Break In Case Of Consultancy is a series of articles designed to serve as emergency primers on a range of subjects that you'll likely be forced to brush up on at the last second - usually before a meeting or an engagement starts.
This one particular is everything you need to know to get through an engagement on or involving Git, version control, branching, commits and merges.
What Is Version Control?
In modern dev teams, there might be dozens or even hundreds of developers working on the same codebase.
That codebase will be stored in a central location somewhere in a repository. Some of those developers might even be working on the same exact file(s) within that repository.
How on earth are we meant to keep track of who did what?
Enter the idea of distributed version control and distributed version control systems, like Git and Mercurial.
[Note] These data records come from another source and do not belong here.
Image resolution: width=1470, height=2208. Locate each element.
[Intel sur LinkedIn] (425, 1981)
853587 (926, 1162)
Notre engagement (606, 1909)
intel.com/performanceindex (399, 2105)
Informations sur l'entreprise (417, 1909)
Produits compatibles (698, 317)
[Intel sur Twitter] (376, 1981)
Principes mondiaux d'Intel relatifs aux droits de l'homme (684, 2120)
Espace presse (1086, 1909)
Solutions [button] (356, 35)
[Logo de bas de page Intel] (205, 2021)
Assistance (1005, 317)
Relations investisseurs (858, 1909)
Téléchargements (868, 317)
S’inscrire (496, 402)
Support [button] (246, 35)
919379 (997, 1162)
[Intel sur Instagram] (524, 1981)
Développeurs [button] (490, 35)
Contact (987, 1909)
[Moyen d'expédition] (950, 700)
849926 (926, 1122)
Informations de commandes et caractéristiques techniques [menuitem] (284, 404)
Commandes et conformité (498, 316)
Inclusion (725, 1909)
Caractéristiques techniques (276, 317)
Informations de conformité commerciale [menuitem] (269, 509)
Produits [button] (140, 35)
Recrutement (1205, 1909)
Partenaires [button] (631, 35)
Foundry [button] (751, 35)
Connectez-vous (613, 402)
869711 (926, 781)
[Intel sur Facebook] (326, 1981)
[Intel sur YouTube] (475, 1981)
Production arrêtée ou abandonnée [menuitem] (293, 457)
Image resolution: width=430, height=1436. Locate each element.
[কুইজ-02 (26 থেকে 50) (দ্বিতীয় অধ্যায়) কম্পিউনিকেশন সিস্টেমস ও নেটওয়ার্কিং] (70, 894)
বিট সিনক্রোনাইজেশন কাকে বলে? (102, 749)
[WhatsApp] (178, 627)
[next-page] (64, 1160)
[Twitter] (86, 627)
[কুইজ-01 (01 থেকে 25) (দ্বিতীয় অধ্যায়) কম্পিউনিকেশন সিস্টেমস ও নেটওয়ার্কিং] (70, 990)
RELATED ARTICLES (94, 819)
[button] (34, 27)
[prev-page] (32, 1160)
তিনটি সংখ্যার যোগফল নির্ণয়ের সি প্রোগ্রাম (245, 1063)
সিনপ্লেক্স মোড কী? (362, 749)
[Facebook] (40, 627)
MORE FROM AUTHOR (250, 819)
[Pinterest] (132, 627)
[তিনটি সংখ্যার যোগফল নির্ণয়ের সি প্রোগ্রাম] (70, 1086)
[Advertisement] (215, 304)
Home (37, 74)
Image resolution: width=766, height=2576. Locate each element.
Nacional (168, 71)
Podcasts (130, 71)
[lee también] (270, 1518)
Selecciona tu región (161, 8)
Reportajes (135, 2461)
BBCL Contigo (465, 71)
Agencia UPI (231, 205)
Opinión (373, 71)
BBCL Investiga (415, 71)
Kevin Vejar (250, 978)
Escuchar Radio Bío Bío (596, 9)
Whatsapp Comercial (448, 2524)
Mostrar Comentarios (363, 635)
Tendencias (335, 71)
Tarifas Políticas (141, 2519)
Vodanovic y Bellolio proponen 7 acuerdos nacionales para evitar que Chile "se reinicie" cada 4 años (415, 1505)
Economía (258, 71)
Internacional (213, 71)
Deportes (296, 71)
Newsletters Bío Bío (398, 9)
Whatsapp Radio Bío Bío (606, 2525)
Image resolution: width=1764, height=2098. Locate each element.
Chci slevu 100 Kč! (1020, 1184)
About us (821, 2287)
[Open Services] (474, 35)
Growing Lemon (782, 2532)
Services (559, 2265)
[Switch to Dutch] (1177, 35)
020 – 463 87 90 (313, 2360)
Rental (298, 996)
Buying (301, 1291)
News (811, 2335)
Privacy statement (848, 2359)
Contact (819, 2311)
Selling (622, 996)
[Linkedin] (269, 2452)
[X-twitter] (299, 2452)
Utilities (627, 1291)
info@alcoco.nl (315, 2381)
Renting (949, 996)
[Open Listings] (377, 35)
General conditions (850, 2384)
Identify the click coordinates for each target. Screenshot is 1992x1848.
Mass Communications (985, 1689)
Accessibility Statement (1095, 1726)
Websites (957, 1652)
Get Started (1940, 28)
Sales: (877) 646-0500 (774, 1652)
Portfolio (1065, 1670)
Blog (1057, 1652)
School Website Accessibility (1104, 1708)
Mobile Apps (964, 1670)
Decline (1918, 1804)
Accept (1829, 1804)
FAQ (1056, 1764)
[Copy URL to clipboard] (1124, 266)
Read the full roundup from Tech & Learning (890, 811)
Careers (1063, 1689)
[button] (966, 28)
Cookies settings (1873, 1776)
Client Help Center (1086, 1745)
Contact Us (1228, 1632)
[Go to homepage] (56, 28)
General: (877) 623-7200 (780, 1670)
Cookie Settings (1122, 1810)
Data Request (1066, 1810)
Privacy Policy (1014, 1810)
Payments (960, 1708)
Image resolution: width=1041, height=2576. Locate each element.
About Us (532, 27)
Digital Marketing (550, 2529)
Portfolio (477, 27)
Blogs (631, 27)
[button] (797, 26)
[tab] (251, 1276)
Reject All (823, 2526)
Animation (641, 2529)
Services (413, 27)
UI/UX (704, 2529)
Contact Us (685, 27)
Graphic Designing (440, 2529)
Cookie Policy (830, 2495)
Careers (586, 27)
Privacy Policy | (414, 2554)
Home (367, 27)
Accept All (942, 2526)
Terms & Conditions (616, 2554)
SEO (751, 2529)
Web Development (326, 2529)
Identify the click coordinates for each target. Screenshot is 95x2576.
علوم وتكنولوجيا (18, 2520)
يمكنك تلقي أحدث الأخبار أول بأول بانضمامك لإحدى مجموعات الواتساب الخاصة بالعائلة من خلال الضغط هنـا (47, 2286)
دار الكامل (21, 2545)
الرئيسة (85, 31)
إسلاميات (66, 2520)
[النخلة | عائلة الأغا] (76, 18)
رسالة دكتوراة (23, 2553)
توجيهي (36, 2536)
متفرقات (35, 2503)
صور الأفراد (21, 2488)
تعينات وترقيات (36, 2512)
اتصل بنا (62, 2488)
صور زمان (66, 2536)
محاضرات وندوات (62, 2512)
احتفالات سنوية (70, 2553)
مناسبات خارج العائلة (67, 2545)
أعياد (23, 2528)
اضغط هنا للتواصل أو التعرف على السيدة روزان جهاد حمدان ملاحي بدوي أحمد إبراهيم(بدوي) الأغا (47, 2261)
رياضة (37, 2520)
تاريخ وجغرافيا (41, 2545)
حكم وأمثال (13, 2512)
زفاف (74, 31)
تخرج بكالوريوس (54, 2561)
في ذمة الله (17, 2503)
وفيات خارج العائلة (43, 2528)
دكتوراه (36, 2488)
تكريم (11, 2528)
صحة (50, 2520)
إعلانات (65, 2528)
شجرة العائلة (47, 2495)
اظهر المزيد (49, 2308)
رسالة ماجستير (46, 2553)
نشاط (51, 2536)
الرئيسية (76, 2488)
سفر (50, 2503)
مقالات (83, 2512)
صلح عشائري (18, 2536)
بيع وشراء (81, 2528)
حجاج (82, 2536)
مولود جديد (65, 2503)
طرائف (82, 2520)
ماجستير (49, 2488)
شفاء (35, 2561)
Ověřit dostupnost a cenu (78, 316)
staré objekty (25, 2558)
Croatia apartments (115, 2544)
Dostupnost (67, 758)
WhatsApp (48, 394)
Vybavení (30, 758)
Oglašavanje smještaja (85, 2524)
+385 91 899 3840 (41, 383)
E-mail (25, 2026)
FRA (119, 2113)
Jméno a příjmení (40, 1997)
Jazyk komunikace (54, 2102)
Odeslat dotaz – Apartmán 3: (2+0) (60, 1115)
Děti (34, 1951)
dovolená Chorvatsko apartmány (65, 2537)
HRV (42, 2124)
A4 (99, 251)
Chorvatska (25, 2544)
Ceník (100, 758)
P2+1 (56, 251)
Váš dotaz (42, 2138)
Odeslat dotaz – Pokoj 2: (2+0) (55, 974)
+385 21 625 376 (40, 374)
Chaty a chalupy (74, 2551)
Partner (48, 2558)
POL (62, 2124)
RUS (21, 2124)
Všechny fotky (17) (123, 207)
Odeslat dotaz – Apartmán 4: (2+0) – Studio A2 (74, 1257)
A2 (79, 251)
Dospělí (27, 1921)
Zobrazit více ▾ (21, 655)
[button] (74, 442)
The general concept of version control (sometimes also called revision control) is that it allows you to keep track of all the changes made to a set of files over time.
Version control systems also create a backup of the file every time a change is made, so you can revert to a previous version if something goes wrong.
With this essentially describing what a codebase is - a giant set of files that collectively make up an application - it's unsurprising that these version control systems are really, really useful when writing software.
What Is Git, And How Does It Work?
As briefly discussed, Git is a distributed version control system created by Linus Torvalds, most famous for creating the Linux operating system kernel. It certainly isn't the only one out there, but it is one of the most popular and it's the one you're most likely to bump into out in the wild.
Let's take a look at how it works:
Initial Repository Checkout
In most modern dev teams, there will be a central codebase or central repository, from which the working version of the application being built will be taken. When we're talking about the "main" codebase, or the "central repository", this is what we're talking about.
Let's say that we're using GitHub to store our central repository and thus Git will be our distributed version control system of choice.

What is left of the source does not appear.